Sinch’s new research shows that enterprises are no longer stuck experimenting with AI agents. They are deploying them — and discovering that infrastructure, governance, trust, and cross-channel context now matter more than ever.
The AI Production Paradox: Why AI Customer Engagement Is Moving From Pilots to Production Reality
For the past two years, much of the enterprise AI conversation has been framed around “pilot purgatory.”
The assumption was simple: companies are experimenting with generative AI, but struggling to move from proofs of concept into real production deployments.
New research from Sinch challenges that narrative.
In early findings from its upcoming report, The AI Production Paradox, Sinch says 62% of enterprises already have AI agents live in production for customer communications, and 88% expect to be there within 12 months. The study is based on an independent survey of 2,527 senior decision-makers across 10 countries and six industries.
That is a significant market signal.
The AI discussion in customer engagement is no longer only about experimentation. It is becoming a production, infrastructure, governance, and trust discussion.
And that matters deeply for the CPaaS, telco, CCaaS, UCaaS, AI, and enterprise communications ecosystem.

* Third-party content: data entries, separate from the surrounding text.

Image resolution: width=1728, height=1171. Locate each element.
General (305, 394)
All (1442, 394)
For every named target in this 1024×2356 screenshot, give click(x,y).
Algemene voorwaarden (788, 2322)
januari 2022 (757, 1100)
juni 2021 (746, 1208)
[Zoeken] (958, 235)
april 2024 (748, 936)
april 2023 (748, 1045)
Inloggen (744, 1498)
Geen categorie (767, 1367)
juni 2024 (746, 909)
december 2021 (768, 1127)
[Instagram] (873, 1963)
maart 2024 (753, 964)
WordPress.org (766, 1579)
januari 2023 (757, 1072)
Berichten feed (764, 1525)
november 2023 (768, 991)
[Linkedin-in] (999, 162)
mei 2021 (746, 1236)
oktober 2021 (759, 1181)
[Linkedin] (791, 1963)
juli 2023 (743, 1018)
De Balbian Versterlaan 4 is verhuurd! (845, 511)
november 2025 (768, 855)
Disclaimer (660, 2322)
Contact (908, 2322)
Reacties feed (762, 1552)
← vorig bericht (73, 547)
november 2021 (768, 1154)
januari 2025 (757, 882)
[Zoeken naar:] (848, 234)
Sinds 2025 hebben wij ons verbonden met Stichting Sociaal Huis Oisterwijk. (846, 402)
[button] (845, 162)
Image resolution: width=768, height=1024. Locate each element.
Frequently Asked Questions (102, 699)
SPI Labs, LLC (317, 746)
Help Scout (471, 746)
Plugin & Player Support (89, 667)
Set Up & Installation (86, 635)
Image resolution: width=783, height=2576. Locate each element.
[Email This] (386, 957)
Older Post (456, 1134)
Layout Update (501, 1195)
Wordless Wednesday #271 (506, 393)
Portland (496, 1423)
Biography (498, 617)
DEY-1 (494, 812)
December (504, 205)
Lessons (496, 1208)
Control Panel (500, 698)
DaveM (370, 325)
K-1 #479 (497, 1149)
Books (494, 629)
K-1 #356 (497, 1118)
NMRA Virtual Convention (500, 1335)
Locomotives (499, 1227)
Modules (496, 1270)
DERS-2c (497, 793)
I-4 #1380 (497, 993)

You can read Sinch’s early findings here: Sinch AI Production Paradox
And the Sinch press release here: Sinch research reveals 74% of enterprises have rolled back live AI customer communications agents
Deployment Is No Longer the Main Problem
The most striking point in Sinch’s research is not just that AI agents are moving into production.
It is that production is exposing a new set of challenges.
According to Sinch, 74% of enterprises have already rolled back or shut down a live AI customer communications agent due to a governance failure. Among organizations with fully mature guardrails, that number rises to 81%.
At first glance, that sounds like failure.
But the more important interpretation is that enterprise AI is becoming operational.
In real-world customer communications, AI agents do not live in a clean demo environment. They interact with customers. They handle sensitive context. They operate across channels. They need to comply with regulation. They need to be monitored, constrained, updated, and sometimes stopped.
That is not pilot purgatory.
That is production reality.
The most advanced organizations may not be failing more. They may simply be detecting issues earlier, because they have better monitoring, governance, and control mechanisms in place. This was also highlighted in coverage of the Sinch research, where the rollback rate among mature organizations was framed as evidence of stronger detection and governance, not necessarily weaker performance.
This is an important mindset shift for the industry.
AI success should not be measured only by whether an agent is launched. It should be measured by whether it can be safely, reliably, and repeatedly operated at scale.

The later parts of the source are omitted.